In the end, Dennis’s move from academia to business was quite serendipitous. In December 1995, the year Performance Plants was established, Queen’s offered an early retirement package for staff over the age of 50.
“Of course it was ideal for me, because I was slightly more than just over 50, but certainly quite a number of years from retirement,” Dennis says. “But it did allow me to become full time in this job.”Dennis says that for a while, Lefebvre kept his position at Queen’s, and Performance Plants bought his time from the university. But eventually Lefebvre decided to go back to Queen’s full time.
Though Performance Plants was incorporated in December 1995, Dennis says it “hung around as a company in name only,” until the big event in September 1996, when the company received angel funding.

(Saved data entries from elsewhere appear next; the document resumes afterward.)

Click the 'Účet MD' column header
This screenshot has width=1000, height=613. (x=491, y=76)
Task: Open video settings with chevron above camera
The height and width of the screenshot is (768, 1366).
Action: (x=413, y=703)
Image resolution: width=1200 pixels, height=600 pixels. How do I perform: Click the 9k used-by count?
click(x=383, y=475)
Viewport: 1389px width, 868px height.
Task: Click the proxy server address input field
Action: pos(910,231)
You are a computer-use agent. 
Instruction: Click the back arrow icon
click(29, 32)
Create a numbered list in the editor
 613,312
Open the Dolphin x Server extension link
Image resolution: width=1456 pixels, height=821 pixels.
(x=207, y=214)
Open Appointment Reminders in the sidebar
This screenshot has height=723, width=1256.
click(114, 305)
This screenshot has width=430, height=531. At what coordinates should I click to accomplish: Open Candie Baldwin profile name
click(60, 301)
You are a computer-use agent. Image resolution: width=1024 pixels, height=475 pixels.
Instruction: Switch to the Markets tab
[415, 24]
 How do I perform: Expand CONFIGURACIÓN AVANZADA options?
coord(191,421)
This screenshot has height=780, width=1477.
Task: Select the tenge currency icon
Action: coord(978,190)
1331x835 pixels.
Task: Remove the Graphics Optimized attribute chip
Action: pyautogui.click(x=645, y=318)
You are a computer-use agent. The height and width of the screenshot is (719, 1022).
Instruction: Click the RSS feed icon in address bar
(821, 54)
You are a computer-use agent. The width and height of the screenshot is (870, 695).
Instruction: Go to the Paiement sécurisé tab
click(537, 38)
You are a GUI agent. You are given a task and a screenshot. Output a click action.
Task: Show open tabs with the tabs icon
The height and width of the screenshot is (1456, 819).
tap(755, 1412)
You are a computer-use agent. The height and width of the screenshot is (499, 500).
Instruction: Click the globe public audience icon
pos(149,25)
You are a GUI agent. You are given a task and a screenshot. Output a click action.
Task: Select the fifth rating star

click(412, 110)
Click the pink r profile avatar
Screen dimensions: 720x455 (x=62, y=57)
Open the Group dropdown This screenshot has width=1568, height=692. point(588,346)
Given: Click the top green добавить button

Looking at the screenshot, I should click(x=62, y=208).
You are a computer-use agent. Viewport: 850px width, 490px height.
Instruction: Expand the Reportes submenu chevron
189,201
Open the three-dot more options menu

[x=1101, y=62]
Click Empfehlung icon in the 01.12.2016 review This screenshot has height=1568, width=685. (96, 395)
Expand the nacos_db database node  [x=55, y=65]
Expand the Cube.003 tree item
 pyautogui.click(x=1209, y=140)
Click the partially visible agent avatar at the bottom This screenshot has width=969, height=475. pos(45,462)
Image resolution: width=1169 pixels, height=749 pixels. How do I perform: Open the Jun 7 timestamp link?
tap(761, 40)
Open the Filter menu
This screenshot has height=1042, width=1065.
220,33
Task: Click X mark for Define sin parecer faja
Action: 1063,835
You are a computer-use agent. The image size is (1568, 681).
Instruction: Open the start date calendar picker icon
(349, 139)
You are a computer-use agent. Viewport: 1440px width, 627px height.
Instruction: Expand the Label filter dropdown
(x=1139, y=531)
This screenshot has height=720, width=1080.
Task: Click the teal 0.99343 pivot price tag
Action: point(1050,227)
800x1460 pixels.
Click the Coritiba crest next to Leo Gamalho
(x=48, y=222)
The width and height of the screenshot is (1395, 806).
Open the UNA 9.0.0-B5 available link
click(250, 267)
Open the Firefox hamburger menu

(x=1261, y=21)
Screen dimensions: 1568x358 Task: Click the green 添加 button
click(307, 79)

“That allowed the company to become established, and it was really great because the angel investor . . . has put his money in as an investment, but he was patient,” Dennis says. “He said, you guys get this thing rolling, and he kept his eye on us all the time but really gave us a lot of freedom as well.
“And it’s just a superb situation that you feel that this person is doing all they can to help you to get the thing going, but ultimately he’s not asking you every few weeks what’s happened to his money.”
Dennis says over the next few years, this initial angel investment ended up bringing the company $2 million. In September 2003, Performance Plants completed a $1.45-million financing with VentureLink Brighter Future (Equity) Fund Inc. (Toronto, ON) and VentureLink Fund Inc. (Toronto, ON), which will be used to bring the company through further field trials.
Some of the company’s upcoming milestones include working on genes relating to water stress, looking to put these genes into corn and then soybeans. It is also researching means to make plants more resistant to heat.
Fittingly, Performance Plants’ research has also managed to come full circle, working on increasing oil in plant seeds.
Having a lot of potential products in the pipeline not only makes good business sense, but is something that makes Dennis feel more at ease.
“My big concern is we’ll do drought, and somebody will buy it off us and then we’ll sit there and say, what next? So we always try to make sure there’s something in the pipeline, saying, hey, this is better than the last one,” he laughs.
“We’re pretty sure we know where we’re going with these things, and that’s reassuring to know that Performance Plants has got work to do for quite a number of years.”